Parallel Machine Features

Compiling in a Multiprocessing Environment

Compiling for Array Processors and Supercomputers

Super-Scaler Processors

13.2.3 Compiling for Array Processors and Supercomputers

Array processors (sometimes called vector machines) and supercomputers use parallelism to increase performance. Typically, these machines are used to perform high- precision arithmetic calculations on large arrays. In addition, they may need to operate in real time or close to real time.

Supercomputers are also used for general-purpose computing, while array processors are special-purpose (often peripheral) processors which operate solely on vectors.

Discovering data dependencies is one of the major issues for these architectures.

Data Dependencies

Data dependence checking is important for detecting possibilities for parallel scheduling of serial code. Strictly speaking, the problem is one of concurrency. For example, the following statements cannot be executed at the same time:

     X := Y + 1
     Z := X + 2
     

Since X's value is needed to compute Z, the second statement depends on the first. The following statements could be executed in parallel:

     X := Y + 1
     Z := Y + 2
     

Parallelization, like optimization, has a potentially higher payoff in loops. The following loop can be changed to execute in parallel:

                              
     FOR I := 1 TO AHighNumber
       A[I] := A[I] + B[I]
     ENDFOR
     

For two processors this could become:

     FOR I := 1 TO AHaghNumber BY 2
       A[I] := A[I] + B[I]
       A[I+1] := A[I + 1] + B[I + 1]
     ENDFOR
     

This is called loop unrolling. Since each statement within the loop is affecting and using a separate element of the array, the two statements can be executed in parallel. There will be half as many test and branch instructions to execute since the loop is now counting by 2's.

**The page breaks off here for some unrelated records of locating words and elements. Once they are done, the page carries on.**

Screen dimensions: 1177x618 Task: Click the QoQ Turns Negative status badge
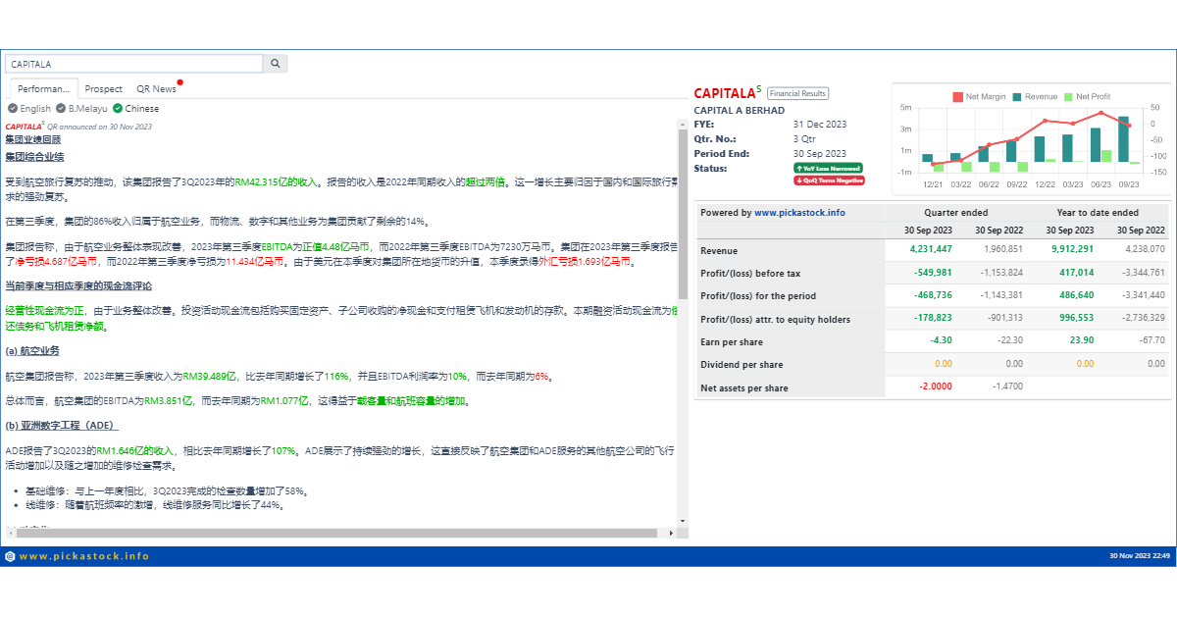coord(829,180)
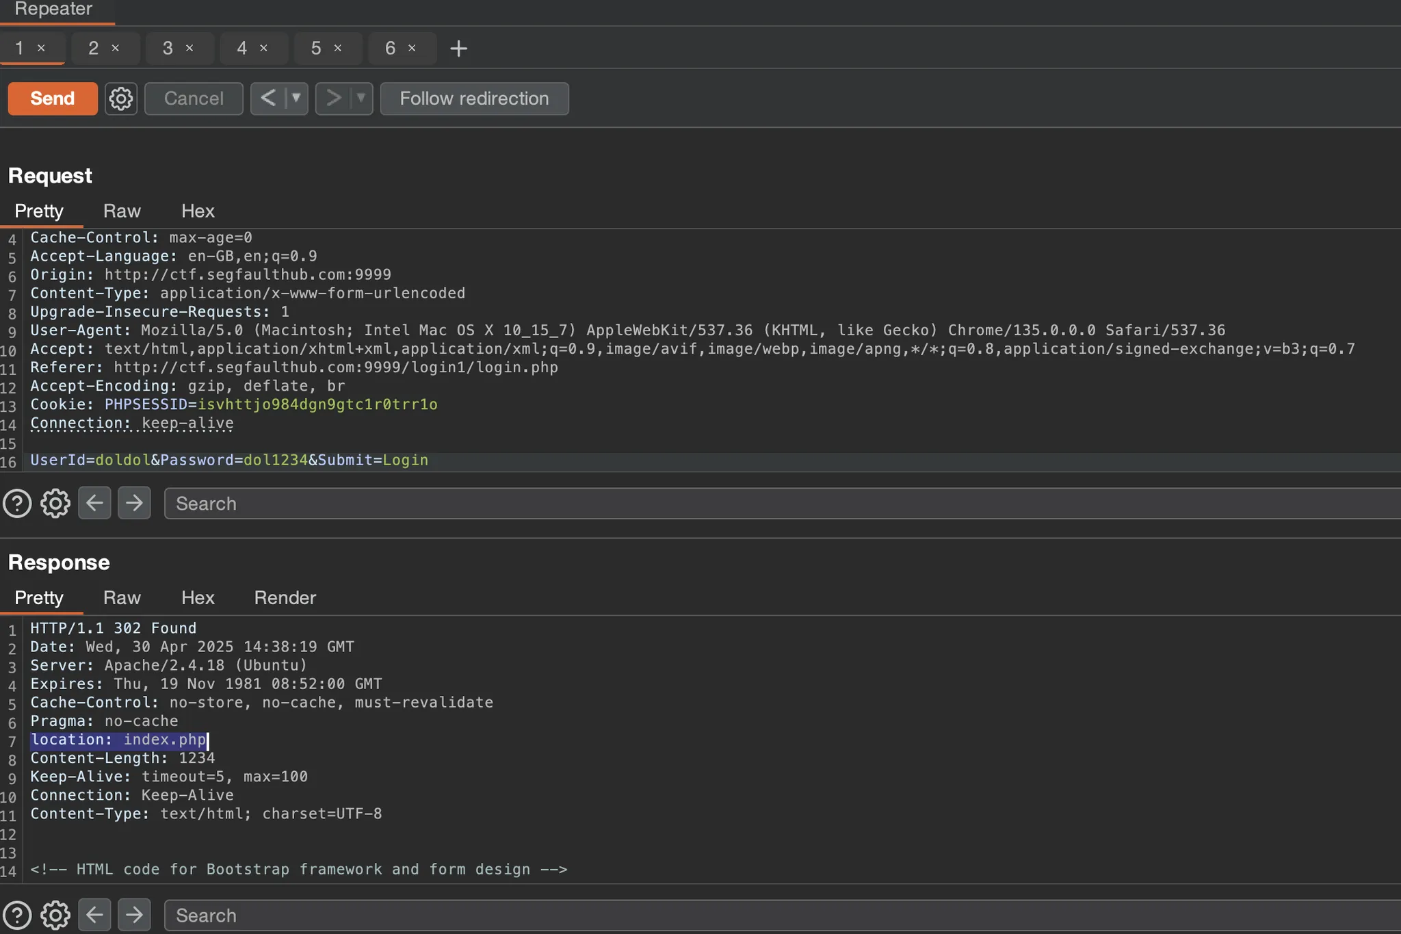
Task: Go to next match in Response search
Action: click(x=134, y=915)
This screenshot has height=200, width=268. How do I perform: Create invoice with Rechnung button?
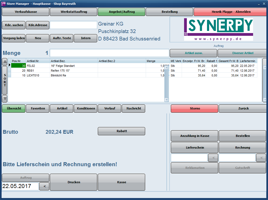click(x=242, y=148)

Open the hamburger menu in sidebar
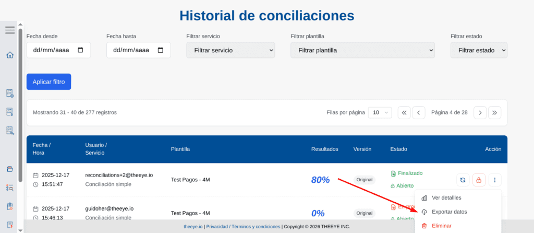tap(9, 30)
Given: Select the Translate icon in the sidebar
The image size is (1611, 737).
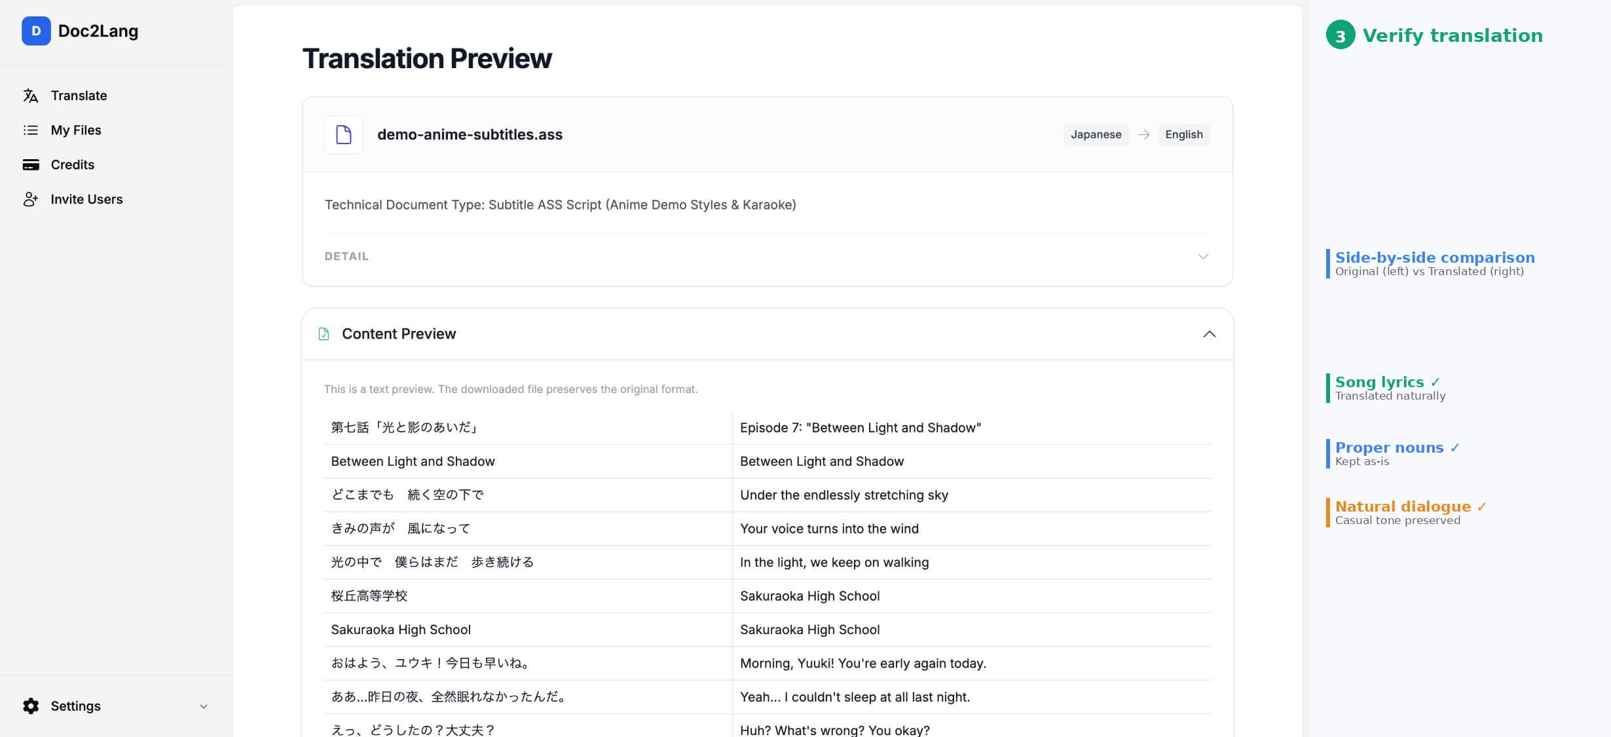Looking at the screenshot, I should 31,96.
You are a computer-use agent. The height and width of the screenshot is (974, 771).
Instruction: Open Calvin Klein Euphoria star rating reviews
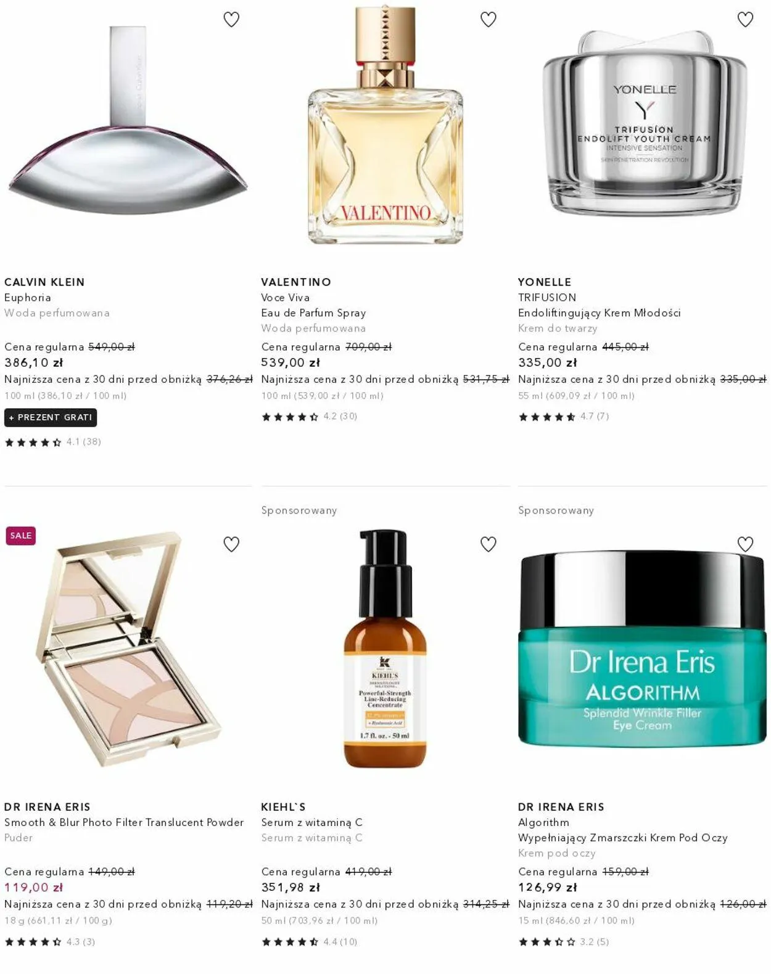tap(53, 442)
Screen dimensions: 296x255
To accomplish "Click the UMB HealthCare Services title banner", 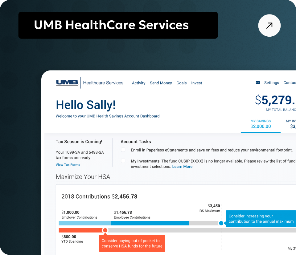I will tap(118, 25).
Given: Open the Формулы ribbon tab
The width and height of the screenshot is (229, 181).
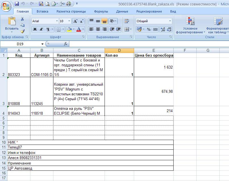Looking at the screenshot, I should [x=101, y=11].
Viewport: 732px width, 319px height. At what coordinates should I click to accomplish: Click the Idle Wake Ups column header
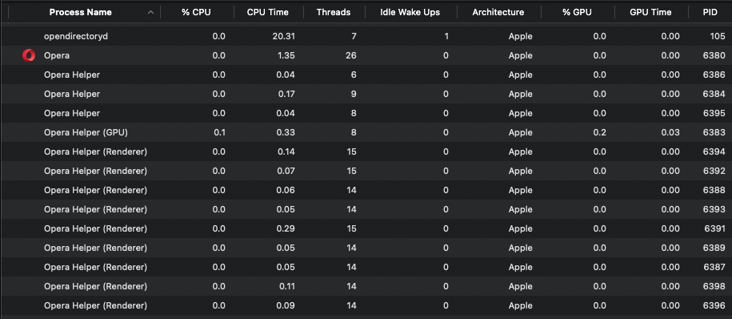click(x=410, y=13)
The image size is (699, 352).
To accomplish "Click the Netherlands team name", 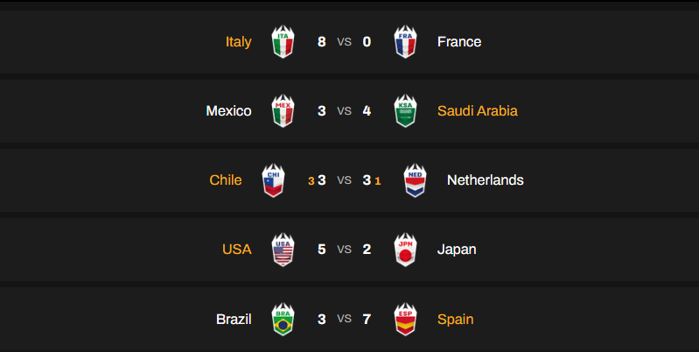I will click(x=485, y=180).
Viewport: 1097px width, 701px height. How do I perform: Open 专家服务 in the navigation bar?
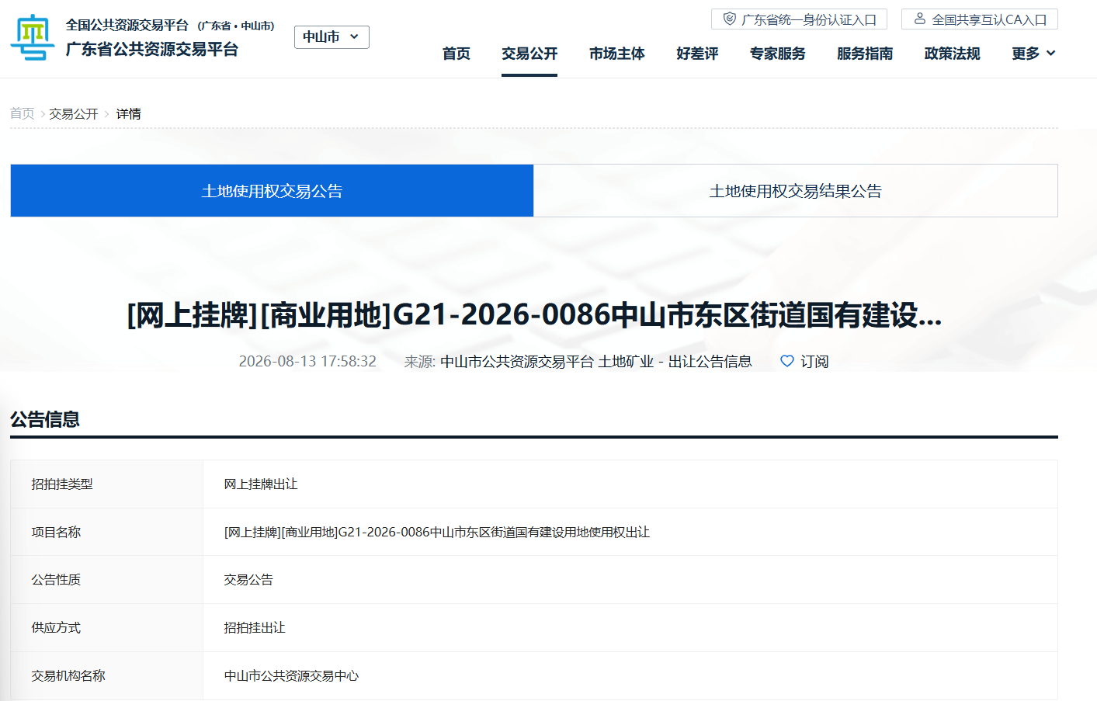[x=778, y=54]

Some machines have numerous processors. On a machine with 64 processors, the following

     FOR I := 1 TO N * 69
       A[I] := A[I] + B[I]
     ENDFOR
     

might become

     FOR I := 0 TO N - 1 DO
       FOR J := 64 * I + 1 TO 64 * I + 64 DO
         A[J] := A[J] + B[J]
       ENDFOR
     ENDFOR
     

The inner loop statement can now be executed simultaneously on all 64 processors.

The statement in the following loop contains a data dependency and cannot be effectively parallelized:

     FOR I := 1 TO AHighNumber
       A[I] := A[I - 1] + B[I]
     ENDFOR
     

Here, the value computed in one iteration of the loop is used in the next iteration so that the loop cannot be unrolled and processed in parallel.

Debugger Interaction

Producing information in the object module which the debugger can use is important since there may no longer be a one-one correspondence between the code produced by the programmer and that which is scheduled for parallel execution. If the technique of scheduling code after the compiler has produced it is used, then there isn't even a one-one correspondence between the code produced by the compiler and that being executed by the debugger. In this case, the scheduler should leave a trail for the debugger to follow.